とそこへ、1人の騎士が、ばたばたと慌てた様子でリュカード様を呼びに来る。
「リュカード様、先程、結界の破壊を試みたと見られる密偵の身柄を確保しました。
現在、騎士団で拘束しているので、お越しいただけますでしょうか。シリウス様、ザイオン様もお願いします」
「ああ、すぐに向かう。…アリシアは、先に屋敷に戻っていてくれ」
私に振り向いたリュカード様に、頷く。
けれど、私はこの時、何やら胸騒ぎがしていた。
リュカード様たちと別れ、屋敷に向かう途中の道で、やはり嫌な予感に方向を変える。
「ねえ、ヴェントゥス。やっぱり私たちも、騎士団に向かいましょうか?」
足下のヴェントゥスに声をかける。
この子を拾ったのはつい最近のことのように思うのに、もう随分と体格がよくなったように感じる。胸に抱き上げるのが難しくなってきたほどだ。
艶のある白銀の毛並みは美しく、金色の瞳は理知的に輝いて、風格が出てきている。
特にヴェントゥスも異存はなさそうだったので、リュカード様たちの後を追って騎士団に向かった。

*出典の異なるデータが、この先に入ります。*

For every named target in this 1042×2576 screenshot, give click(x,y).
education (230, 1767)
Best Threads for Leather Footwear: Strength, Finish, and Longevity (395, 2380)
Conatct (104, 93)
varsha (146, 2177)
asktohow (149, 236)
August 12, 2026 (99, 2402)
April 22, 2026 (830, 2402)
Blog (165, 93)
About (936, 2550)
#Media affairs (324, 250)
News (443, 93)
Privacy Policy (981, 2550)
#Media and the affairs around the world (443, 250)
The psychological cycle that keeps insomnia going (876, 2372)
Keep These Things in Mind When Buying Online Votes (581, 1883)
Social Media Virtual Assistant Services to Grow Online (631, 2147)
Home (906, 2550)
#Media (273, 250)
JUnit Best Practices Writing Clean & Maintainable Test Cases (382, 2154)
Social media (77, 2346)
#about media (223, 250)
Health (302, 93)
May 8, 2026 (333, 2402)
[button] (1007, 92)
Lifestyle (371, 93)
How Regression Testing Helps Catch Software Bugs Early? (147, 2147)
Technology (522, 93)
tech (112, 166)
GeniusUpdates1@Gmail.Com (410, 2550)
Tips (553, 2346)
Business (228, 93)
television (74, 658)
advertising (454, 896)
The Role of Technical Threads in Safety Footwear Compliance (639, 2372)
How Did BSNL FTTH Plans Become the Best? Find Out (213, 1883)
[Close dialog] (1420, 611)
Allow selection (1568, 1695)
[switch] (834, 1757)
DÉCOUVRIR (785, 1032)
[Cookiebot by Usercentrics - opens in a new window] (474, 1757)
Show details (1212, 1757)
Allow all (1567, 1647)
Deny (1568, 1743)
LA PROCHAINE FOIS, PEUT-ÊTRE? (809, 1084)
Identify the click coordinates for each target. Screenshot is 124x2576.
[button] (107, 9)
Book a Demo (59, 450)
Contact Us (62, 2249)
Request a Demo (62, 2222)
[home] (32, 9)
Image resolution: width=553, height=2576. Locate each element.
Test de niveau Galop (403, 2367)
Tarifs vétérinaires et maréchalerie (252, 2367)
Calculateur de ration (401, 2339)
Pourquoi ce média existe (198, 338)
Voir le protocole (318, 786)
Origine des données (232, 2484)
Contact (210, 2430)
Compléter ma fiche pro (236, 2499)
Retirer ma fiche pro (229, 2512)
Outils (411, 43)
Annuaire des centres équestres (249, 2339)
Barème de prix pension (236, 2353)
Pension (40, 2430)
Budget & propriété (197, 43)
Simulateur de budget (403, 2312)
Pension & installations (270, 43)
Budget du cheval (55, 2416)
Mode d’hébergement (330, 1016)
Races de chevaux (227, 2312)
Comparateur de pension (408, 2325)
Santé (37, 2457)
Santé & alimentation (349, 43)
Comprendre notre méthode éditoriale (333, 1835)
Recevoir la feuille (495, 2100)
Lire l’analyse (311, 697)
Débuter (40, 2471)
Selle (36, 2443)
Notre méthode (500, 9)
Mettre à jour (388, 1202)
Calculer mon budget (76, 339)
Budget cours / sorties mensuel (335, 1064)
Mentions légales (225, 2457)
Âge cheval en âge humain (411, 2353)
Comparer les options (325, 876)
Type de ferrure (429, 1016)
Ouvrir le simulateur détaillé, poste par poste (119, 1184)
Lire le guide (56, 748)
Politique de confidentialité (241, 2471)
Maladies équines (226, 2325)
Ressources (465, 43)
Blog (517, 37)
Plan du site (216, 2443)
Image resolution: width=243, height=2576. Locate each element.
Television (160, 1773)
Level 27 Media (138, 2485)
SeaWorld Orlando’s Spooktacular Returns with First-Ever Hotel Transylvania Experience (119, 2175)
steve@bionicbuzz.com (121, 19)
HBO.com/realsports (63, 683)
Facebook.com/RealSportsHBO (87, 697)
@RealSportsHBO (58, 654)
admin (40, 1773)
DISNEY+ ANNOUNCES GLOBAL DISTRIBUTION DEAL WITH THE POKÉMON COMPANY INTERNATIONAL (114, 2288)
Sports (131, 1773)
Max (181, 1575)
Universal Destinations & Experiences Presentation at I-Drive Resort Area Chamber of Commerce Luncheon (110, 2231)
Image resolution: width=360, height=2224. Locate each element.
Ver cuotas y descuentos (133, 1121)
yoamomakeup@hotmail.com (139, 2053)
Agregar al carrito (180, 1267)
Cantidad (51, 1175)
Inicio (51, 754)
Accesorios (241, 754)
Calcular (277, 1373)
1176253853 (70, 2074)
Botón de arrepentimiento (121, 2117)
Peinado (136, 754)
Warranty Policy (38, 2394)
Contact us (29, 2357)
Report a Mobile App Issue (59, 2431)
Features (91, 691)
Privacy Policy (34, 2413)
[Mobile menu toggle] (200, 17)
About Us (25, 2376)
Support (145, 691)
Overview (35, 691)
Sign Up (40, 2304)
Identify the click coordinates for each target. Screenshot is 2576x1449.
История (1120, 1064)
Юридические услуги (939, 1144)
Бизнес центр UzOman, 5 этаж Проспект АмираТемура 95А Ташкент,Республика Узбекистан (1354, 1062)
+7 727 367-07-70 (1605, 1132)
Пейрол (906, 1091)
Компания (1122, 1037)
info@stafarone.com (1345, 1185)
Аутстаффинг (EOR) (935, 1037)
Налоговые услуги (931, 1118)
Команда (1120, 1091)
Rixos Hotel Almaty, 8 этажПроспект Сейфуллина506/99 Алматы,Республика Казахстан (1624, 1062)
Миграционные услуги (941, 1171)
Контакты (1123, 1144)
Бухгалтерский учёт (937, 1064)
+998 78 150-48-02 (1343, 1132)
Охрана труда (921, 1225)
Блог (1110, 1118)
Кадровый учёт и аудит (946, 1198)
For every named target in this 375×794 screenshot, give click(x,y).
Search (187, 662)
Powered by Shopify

騎士団の建物が見えて来た時、背筋がすっと冷えて、思わず胸元のアイオライトのペンダントを握った。
建物の中に、眩い白い光で包まれた人物が見える。
…建物の壁の向こう側に、なぜ見えるのか。
自分でもそれはわからなかったけれど、もう一つ、見えたものに戦慄が走った。
(この人は、自爆魔法を使おうとしている…!)
先程の騎士の報告と照らし合わせると、密偵が捕まり、自爆しようとしているのだろうか。
自爆魔法は、命と引き換えに大規模な爆発を引き起こす。巻き込まれたら命を落とす可能性が高いその場所に、リュカード様達が揃っているはずだ。
しかも、その光の強さからは、かなりの魔術の使い手のようだ。
(リュカード様なら、ある程度抑えられるかもしれないけれど…)
さすがに、無傷では済まない。
建物に向かって走る足は止めないまま、震える手で、エドガーさんにもらった銃型の魔具に魔力を込める。
何度か使う練習はしたものの、的中の感覚はあまりなく、しかも実戦で使うのは初めてだ。
ぐっと魔具を持つ手に力を入れ、できるだけの魔力を込める。
(かなり大きな魔力でなければ、これは無効化できないわ。
お願い、無事に届いて…!)
パン、と弾がはじけた感覚があったのと、白い光が見えなくなったのが同時だった。
(成功したのかしら)
胸を撫で下ろしたのも束の間、自爆しようとしていた人の、ぐったりとした顔が見えた。
信じられず、愕然とする。
(嘘でしょう…!!)
もう、目指す部屋は目の前だ。バタンと扉を開けると、虫の息の男性が私の顔を見て呟いた。
「…アリシアお嬢様…」
「グレン!…グレンなのね?」
弱々しい微笑みを浮かべた黒髪赤眼の青年は、長年世話になっていた、カーグ家執事のグレンだった。